台風21号、北海道地震と大規模な自然災害が立て続けに日本列島を襲いました。
7月の西日本豪雨もそうでしたが、最近は「記録的」な大雨が増えています。大規模な地震も頻発していますが、それも従来の予想とは違うところで起きている印象があります。
その結果、「想定外」のインフラ破断が起きて二次被害が拡大していく。その問題点を、われわれは東日本大震災でいやというほど味わったはずですが、同じことが今回も繰り返されようとしています。
関西空港は部分的に運行を再開していますが、今朝の報道では、発着数は通常時のまだ一割程度。完全復旧までにはまだ時間がかかることが予想されています。近畿地方の停電は山間部を中心にいまだ続いており。阪神・淡路大震災の時よりも復旧が長期化するおそれが出てきました。
苫東厚真発電所の停止は、北海道全域をブラックアウトに追い込みましたが、大手電力会社の管轄する地域全体での停電ははじめてのこと。今後も計画停電の可能性は消えず、不安を残したまま厳しい冬を迎えようとしています。
天変地異の発生は、人間がどうにかできるものではありませんが、天変地異によって社会が被る被害は人間の取り組みで小さくすることができる。これが防災・減災の思想であり、政府の「国土強靱化」の基本理念であったはずですが、今回の被災状況をみるにつけ、現実はまだ追いついていないと言わざるを得ません。
特に気になるのは、この20年で進められた構造改革が、自然災害への社会の対応力を引き上げるのではなく、むしろ引き下げてしまったのではないかということです。
たとえば関西空港については、民間への運営権売却や道路公団民営化の結果、所有者と運営者が複数の企業・団体にまたがってしまい、それが復旧や今後必要になる高潮対策などの障害になっているとの指摘が上がっています。
https://www.sankei.com/west/news/180910/wst1809100072-n1.html
空港を運営する関西エアポートは、土地や滑走路を所有しているわけではなく、防災工事についても独断で出来ない仕組みになっている。政府がつくったインフラを民間業者が運営する「コンセッション方式」の、非常時対応の脆弱性がここで露呈したわけです。
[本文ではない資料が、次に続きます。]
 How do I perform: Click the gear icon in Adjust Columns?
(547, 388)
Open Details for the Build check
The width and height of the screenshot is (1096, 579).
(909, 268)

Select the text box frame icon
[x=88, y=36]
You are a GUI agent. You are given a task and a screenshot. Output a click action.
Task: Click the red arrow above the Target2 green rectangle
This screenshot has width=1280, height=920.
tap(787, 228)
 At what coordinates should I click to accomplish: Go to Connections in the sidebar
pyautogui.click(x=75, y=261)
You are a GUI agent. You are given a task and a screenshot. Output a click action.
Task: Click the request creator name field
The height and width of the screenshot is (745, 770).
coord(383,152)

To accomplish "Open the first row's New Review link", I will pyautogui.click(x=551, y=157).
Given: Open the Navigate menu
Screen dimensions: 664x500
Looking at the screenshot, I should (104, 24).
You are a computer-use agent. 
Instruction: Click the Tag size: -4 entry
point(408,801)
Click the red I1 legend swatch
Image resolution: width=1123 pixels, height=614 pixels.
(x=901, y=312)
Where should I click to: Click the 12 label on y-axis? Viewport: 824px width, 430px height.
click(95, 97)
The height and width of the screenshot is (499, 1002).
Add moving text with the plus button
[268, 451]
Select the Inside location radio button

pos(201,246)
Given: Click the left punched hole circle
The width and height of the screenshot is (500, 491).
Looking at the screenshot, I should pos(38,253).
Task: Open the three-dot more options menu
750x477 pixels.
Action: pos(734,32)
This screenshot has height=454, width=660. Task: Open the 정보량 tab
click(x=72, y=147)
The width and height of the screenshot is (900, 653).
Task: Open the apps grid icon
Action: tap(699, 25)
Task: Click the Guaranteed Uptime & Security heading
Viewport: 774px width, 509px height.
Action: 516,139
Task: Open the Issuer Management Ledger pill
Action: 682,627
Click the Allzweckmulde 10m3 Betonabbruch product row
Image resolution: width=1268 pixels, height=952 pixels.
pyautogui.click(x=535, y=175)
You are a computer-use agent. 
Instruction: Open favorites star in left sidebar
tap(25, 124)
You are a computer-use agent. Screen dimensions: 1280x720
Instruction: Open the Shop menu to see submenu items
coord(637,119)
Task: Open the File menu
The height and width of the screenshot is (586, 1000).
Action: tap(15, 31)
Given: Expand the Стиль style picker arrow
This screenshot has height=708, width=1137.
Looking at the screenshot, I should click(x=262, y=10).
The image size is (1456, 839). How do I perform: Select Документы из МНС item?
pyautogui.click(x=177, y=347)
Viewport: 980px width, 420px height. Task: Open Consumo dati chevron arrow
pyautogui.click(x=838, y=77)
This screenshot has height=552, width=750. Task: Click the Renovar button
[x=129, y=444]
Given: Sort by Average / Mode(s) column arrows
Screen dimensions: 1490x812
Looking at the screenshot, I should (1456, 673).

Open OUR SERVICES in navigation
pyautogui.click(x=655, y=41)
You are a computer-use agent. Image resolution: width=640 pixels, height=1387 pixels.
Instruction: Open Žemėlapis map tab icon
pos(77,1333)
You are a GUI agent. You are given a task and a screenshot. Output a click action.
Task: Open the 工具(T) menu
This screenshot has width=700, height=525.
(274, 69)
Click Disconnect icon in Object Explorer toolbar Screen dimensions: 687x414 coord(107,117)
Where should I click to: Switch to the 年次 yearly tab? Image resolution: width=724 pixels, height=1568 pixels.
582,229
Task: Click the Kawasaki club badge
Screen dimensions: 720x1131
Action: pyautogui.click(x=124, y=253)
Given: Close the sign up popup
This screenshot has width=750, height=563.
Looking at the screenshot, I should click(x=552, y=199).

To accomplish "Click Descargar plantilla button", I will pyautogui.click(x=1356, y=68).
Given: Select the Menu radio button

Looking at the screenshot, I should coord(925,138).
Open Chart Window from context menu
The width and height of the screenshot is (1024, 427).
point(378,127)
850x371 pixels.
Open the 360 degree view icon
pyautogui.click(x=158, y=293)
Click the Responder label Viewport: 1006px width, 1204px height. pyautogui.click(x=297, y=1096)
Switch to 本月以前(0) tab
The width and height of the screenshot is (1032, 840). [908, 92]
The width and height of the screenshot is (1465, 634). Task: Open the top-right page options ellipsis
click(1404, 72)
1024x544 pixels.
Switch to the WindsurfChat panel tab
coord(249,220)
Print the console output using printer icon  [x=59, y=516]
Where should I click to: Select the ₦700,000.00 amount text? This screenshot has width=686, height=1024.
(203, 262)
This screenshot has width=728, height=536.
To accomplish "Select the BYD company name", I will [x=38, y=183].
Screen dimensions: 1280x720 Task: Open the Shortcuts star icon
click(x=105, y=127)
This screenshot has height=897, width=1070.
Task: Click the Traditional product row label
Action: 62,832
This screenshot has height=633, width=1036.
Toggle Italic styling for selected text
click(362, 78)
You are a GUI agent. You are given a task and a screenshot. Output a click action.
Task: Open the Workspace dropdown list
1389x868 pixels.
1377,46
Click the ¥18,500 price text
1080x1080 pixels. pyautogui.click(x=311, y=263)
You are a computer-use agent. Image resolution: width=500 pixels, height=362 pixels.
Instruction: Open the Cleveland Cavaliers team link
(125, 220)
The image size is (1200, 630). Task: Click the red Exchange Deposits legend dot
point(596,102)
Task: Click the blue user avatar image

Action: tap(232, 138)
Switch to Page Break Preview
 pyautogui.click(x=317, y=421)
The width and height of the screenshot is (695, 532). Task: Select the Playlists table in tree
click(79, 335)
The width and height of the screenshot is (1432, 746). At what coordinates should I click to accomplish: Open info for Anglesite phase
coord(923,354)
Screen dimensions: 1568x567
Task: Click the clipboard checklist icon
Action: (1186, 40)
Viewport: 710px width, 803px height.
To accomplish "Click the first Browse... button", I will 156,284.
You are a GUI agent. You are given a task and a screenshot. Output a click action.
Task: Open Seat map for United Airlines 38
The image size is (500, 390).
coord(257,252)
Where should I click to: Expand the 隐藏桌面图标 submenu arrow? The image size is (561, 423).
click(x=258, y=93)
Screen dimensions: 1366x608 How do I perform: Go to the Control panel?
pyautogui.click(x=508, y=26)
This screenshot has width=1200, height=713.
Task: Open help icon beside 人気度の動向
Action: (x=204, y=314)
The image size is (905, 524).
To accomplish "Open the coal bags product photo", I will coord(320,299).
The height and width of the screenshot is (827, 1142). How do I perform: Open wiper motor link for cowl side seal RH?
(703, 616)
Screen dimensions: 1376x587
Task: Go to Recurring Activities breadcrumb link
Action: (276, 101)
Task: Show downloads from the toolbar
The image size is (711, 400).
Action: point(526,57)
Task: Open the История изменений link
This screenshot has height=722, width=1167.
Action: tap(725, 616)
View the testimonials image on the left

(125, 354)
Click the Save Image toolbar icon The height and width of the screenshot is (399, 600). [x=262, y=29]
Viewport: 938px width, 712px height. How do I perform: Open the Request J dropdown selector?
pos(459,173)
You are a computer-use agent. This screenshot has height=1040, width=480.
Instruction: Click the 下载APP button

インフラ施設の運営権を民間業者に売却する「コンセッション方式」は、今後も水道事業などで導入が予定されています。しかし、本当にそれでいいのか、今回の災害をきっかけにあらためて議論しなおすべきでしょう。
電力についても同じです。2020年には発送電分離が実施される予定ですが、発電と送配電を分離してしまうことが本当に望ましいのか、私は以前から疑問でした。(この点については、以前、別のところに書きました。)
電力自由化は、新規参入による競争促進を促すのが目的ですが、先行する欧米の事例を見ても電力料金の上昇や停電が起きやすくなるなど、数々の問題点が指摘されています。
加えて日本は台風や地震などの天災が多く、送配電網の維持管理に多大な費用がかかります。原発も停止が続いており発電会社の供給余力もない。この状態で電力システム改革が予定どおり実行されると何が起きるのか。
現状でさえ大雨と地震で停電が起きているのに、発送電分離が実施された後にそのリスクが小さくなるとは考えにくい。むしろ、今より大きくなると考えるのが自然ではないでしょうか。
「国土強靱化」のためには、災害を想定した冗長性の確保や、非常時の責任の所在の明確化など、さまざまな対策が必要になります。しかしインフラの民営化や自由化は、それに逆行しているように思えます。
気候変動や地殻変動の影響で、今後も大型台風や大規模地震が頻発すると、多くの専門家が指摘しています。であれば、災害の被害を最小化し、復旧を早める社会の対応力を上げていかなければなりません。そのためには構造改革路線の軌道修正が不可欠になるはずです。
自然災害の被害や二次被害を食い止めるのに、具体的にどんな対策が必要なのかは、これから議論を積み上げていく必要があるでしょう。一つ確かなのは、災害対策に財政支出の拡大が必要なら、それを躊躇すべきではないということ。何も対策せず被害が拡大すれば、結果的にもっと費用を多く支払うことになるからです。
平成は改革に明け暮れた時代でした。その最後の夏に自然災害が立て続けに起きて、国土が強靱化に向かうどころか脆弱化している実体が明らかになった。新しい時代は、その反省から始めなければならないでしょう。